*** Records for processing
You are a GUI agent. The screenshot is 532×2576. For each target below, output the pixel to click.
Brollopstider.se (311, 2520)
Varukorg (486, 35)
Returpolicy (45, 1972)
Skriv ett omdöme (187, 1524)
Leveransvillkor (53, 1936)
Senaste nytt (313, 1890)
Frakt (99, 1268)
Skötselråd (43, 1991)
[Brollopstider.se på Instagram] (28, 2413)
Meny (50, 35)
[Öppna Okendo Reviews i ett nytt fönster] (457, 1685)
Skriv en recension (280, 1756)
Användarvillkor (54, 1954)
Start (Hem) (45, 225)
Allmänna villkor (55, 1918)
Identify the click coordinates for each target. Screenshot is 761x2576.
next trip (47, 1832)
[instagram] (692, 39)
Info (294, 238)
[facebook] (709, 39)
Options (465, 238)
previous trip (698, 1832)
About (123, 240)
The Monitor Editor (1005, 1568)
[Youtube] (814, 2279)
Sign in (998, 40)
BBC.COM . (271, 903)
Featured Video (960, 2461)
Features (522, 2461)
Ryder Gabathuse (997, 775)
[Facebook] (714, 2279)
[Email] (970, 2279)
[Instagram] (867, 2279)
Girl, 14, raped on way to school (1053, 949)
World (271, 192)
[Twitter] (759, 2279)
******
#### [What you will do]
Nothing but the lines from the line that contains "Identify the click" to the last line of the records above should appear in the answer; please copy them exactly.

#### [Response]
Identify the click coordinates for each target. Screenshot is 761x2576.
next trip (47, 1832)
[instagram] (692, 39)
Info (294, 238)
[facebook] (709, 39)
Options (465, 238)
previous trip (698, 1832)
About (123, 240)
The Monitor Editor (1005, 1568)
[Youtube] (814, 2279)
Sign in (998, 40)
BBC.COM . (271, 903)
Featured Video (960, 2461)
Features (522, 2461)
Ryder Gabathuse (997, 775)
[Facebook] (714, 2279)
[Email] (970, 2279)
[Instagram] (867, 2279)
Girl, 14, raped on way to school (1053, 949)
World (271, 192)
[Twitter] (759, 2279)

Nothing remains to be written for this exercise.